Ousmael, Kedra M; Cappa, Eduardo P; Hansen, Jon K; Hendre, Prasad; Hansen, Ole K.
Afiliação
  • Ousmael KM; Department of Geosciences and Natural Resource Management, University of Copenhagen, Rolighedsvej 23, 1958, Frederiksberg C, Denmark. kou@ign.ku.dk.
  • Cappa EP; Instituto Nacional de Tecnología Agropecuaria (INTA), Instituto de Recursos Biológicos, Centro de Investigación en Recursos Naturales, De Los Reseros y Dr. Nicolás Repetto s/n, 1686, Hurlingham, Buenos Aires, Argentina.
  • Hansen JK; Consejo Nacional de Investigaciones Científicas y Técnicas (CONICET), Buenos Aires, Argentina.
  • Hendre P; Department of Geosciences and Natural Resource Management, University of Copenhagen, Rolighedsvej 23, 1958, Frederiksberg C, Denmark.
  • Hansen OK; World Agroforestry Centre (ICRAF), United Nations Avenue, Nairobi, 00100, Kenya.
BMC Genomics ; 25(1): 9, 2024 Jan 02.
Article em En | MEDLINE | ID: mdl-38166623
ABSTRACT

BACKGROUND:

Planting tested forest reproductive material is crucial to ensure the increased resilience of intensively managed productive stands for timber and wood product markets under climate change scenarios.

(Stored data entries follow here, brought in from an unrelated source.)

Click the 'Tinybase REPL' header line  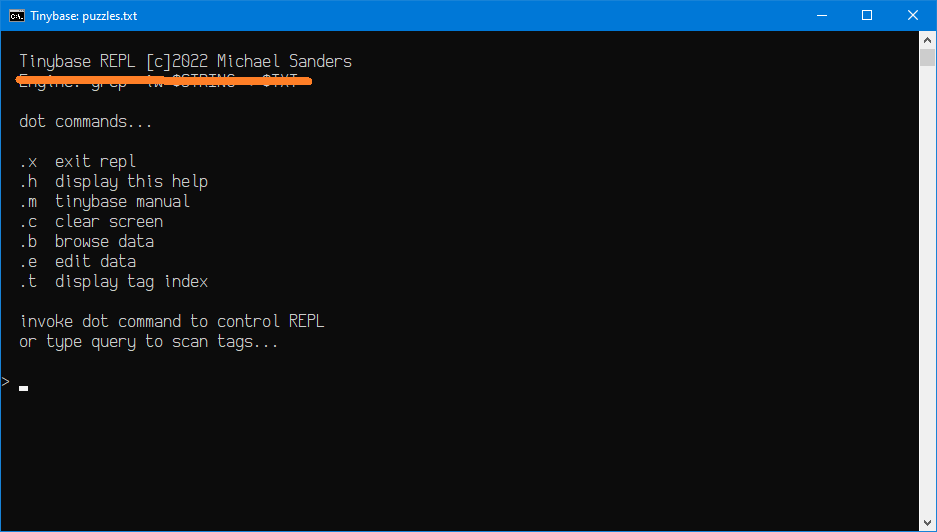click(x=186, y=62)
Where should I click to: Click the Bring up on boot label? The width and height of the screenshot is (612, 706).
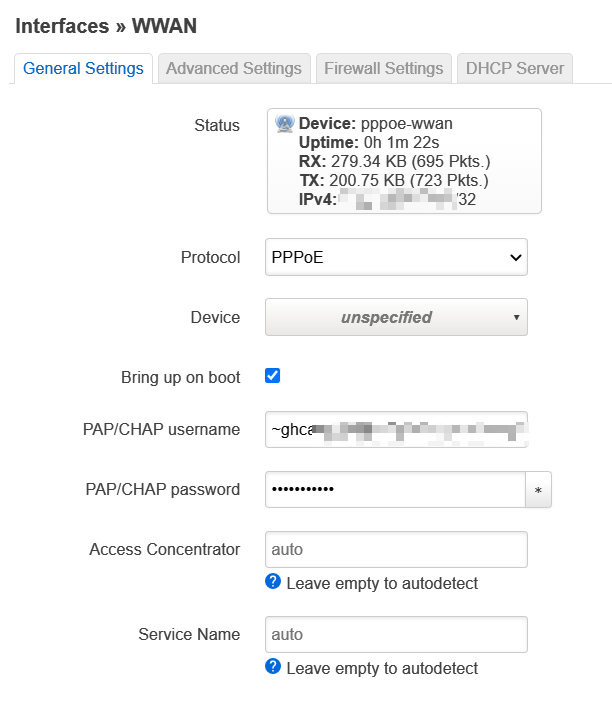coord(180,377)
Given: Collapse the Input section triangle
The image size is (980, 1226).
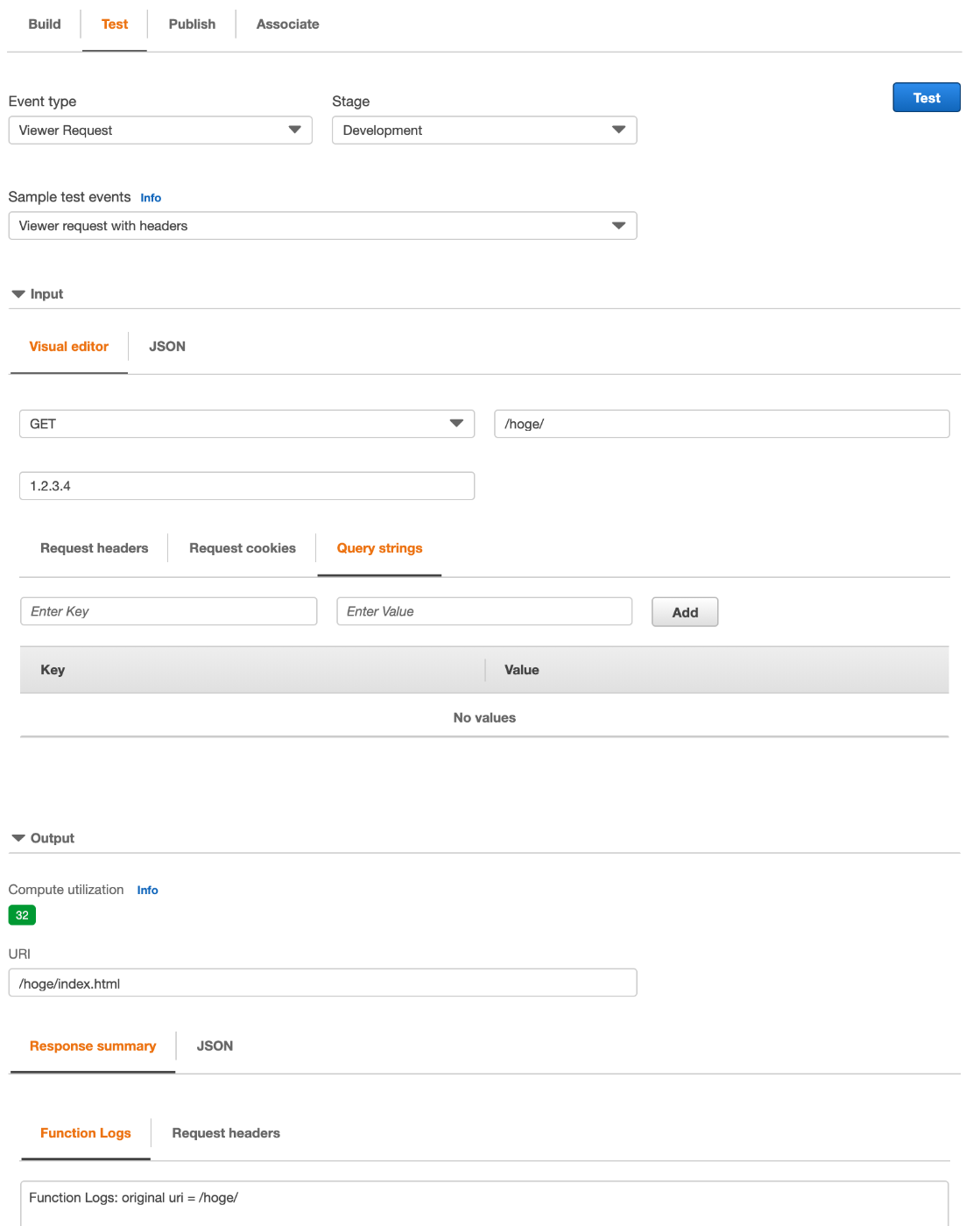Looking at the screenshot, I should coord(18,294).
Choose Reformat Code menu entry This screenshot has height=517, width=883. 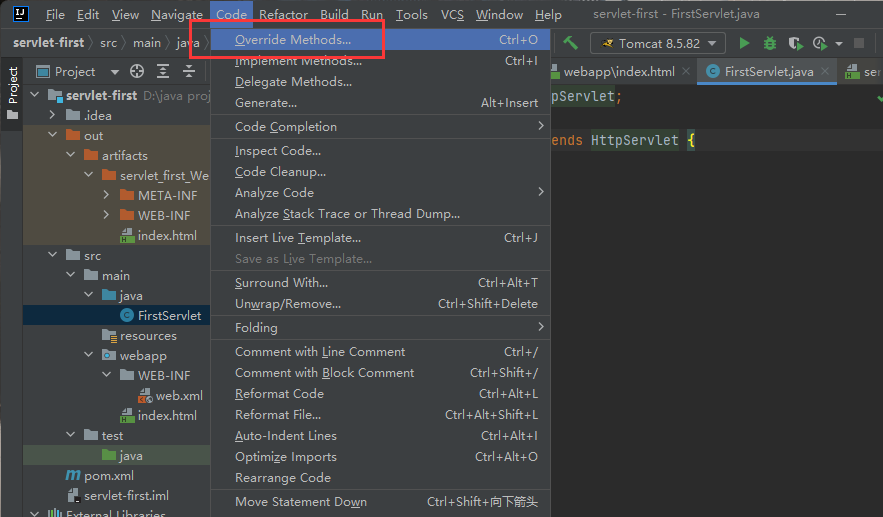(279, 394)
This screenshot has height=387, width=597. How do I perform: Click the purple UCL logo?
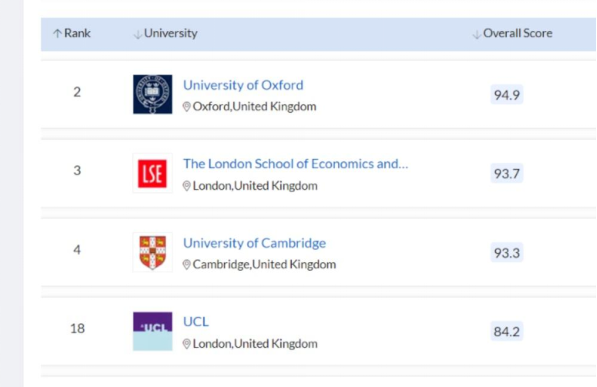(152, 331)
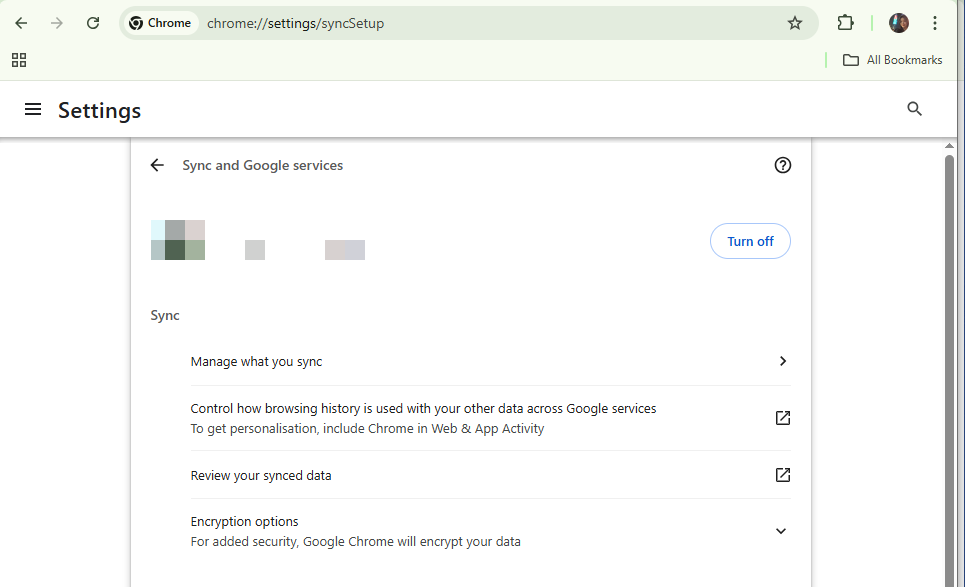
Task: Open the Sync help question mark
Action: (782, 164)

Single-step Genomic Best Linear Unbiased Prediction (ssGBLUP) analysis is a cost-effective option for using genomic tools to enhance the accuracy of predicted breeding values and genetic parameter estimation in forest tree species. Here, we tested the efficiency of ssGBLUP in a tropical multipurpose tree species, Cordia africana, by partial population genotyping. A total of 8070 trees from three breeding seedling orchards (BSOs) were phenotyped for height. We genotyped 6.1% of the phenotyped individuals with 4373 single nucleotide polymorphisms. The results of ssGBLUP were compared with pedigree-based best linear unbiased prediction (ABLUP) and genomic best linear unbiased prediction (GBLUP), based on genetic parameters, theoretical accuracy of breeding values, selection candidate ranking, genetic gain, and predictive accuracy and prediction bias.

RESULTS:

Genotyping a subset of the study population provided insights into the level of relatedness in BSOs, allowing better genetic management. Due to the inbreeding detected within the genotyped provenances, we estimated genetic parameters both with and without accounting for inbreeding. The ssGBLUP model showed improved performance in terms of additive genetic variance and theoretical breeding value accuracy. Similarly, ssGBLUP showed improved predictive accuracy and lower bias than the pedigree-based relationship matrix (ABLUP).

CONCLUSIONS:

This study of C. africana, a species in decline due to deforestation and selective logging, revealed inbreeding depression. The provenance exhibiting the highest level of inbreeding had the poorest overall performance. The use of different relationship matrices and accounting for inbreeding did not substantially affect the ranking of candidate individuals. This is the first study of this approach in a tropical multipurpose tree species, and the analysed BSOs represent the primary effort to breed C. africana.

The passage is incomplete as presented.